Baca Juga : Menteri PU Minta Stadion Kanjuruhan Tak Dibandingkan Secara Nominal: Ada Sejarah yang Harus Dijaga
Kondisi ini sejalan dengan kenaikan angka gini ratio baik di wilayah perkotaan maupun perdesaan selama Maret 2024-September 2024. Lebih lanjut, BPS Jatim juga mengungkap persentase pengeluaran pada kelompok penduduk 40 persen terbawah atau yang dikenal dengan ukuran Bank Dunia, sebagai ukuran ketimpangan lain yang sering digunakan.
Berdasarkan ukuran ini, tingkat ketimpangan dibagi menjadi 3 kategori. Yaitu tingkat ketimpangan tinggi jika persentase pengeluaran kelompok penduduk 40 persen terbawah angkanya di bawah 12 persen, ketimpangan sedang jika angkanya berkisar antara 12–17 persen, serta ketimpangan rendah jika angkanya berada di atas 17 persen.
"Pada September 2024, persentase pengeluaran pada kelompok 40 persen terbawah adalah sebesar 18,94 persen. Ini berarti menurut tingkat ketimpangan ukuran Bank Dunia, Provinsi Jawa Timur berada pada kategori ketimpangan rendah. Persentase pengeluaran pada kelompok 40 persen terbawah pada bulan September 2024 ini naik 0,25 poin jika dibandingkan dengan kondisi Maret 2024 yang sebesar 18,69 persen," tandas BPS Jatim.

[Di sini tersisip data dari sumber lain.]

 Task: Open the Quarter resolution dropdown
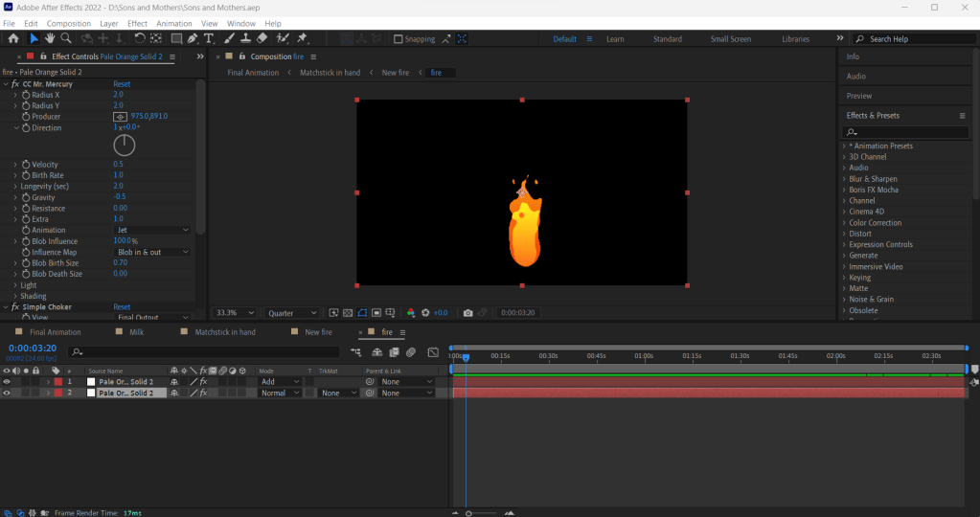(x=293, y=313)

Jika dibedakan menurut daerah, pada September 2024 persentase pengeluaran pada kelompok penduduk 40 persen terbawah di daerah perkotaan adalah sebesar 18,41 persen. Sementara persentase pengeluaran pada kelompok penduduk 40 persen terbawah di daerah perdesaan tercatat sebesar 20,63 persen. Meskipun mengalami kenaikan, menurut kriteria Bank Dunia,baik daerah perkotaan maupun perdesaan Jatim masih termasuk ketimpangan rendah.

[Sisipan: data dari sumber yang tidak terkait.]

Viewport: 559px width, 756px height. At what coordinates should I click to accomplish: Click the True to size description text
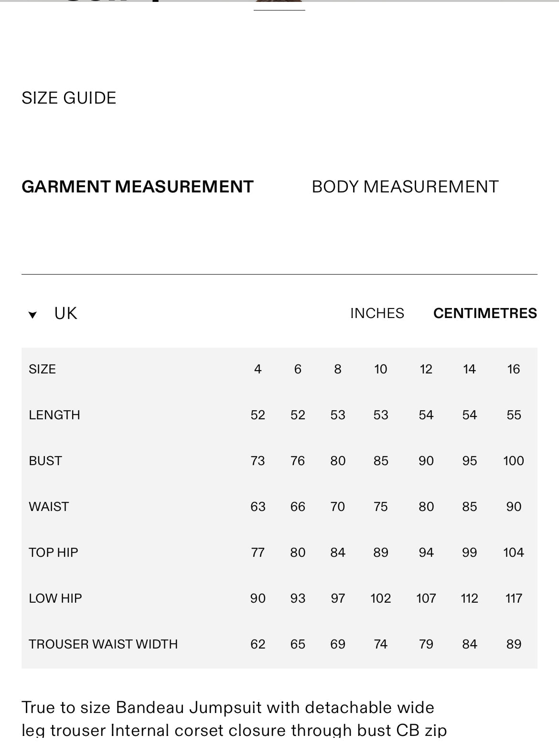pyautogui.click(x=234, y=719)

Dalam periode Maret 2024-September 2024, persentase pengeluaran pada kelompok penduduk 40 persen terbawah baik di perkotaan maupun perdesaan cenderung naik.
Namun demikian, kenaikan persentase pengeluaran pada kelompok penduduk 40 persen terbawah di perkotaan cenderung lebih tinggi dibandingkan dengan wilayah perdesaan. Hal ini menunjukkan bahwa ketimpangan di perkotaan lebih tinggi dibandingkan dengan ketimpangan di perdesaan.